Dataset entries
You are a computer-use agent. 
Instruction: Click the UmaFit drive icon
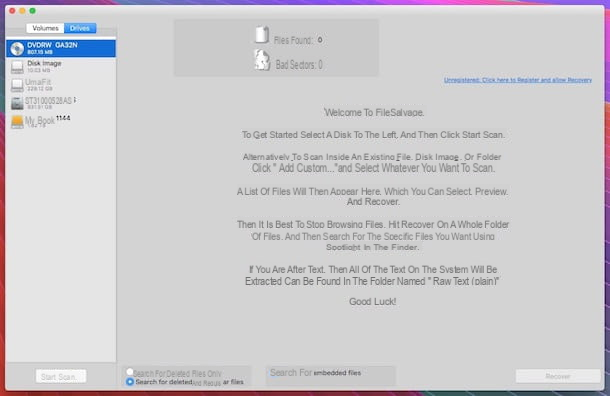17,85
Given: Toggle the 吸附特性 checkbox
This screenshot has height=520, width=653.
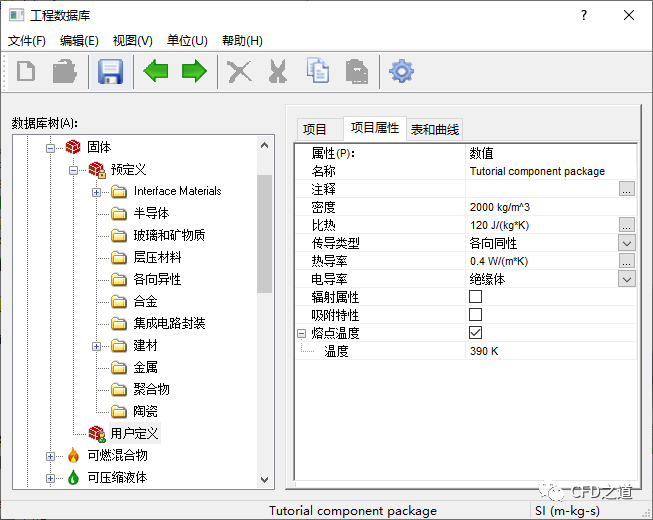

*REQUIREMENT*
Each record above goes into the copy word for word; the pictures do not.

*TASK RESULT*
You are a computer-use agent. 
Instruction: Click the UmaFit drive icon
17,85
Given: Toggle the 吸附特性 checkbox
This screenshot has height=520, width=653.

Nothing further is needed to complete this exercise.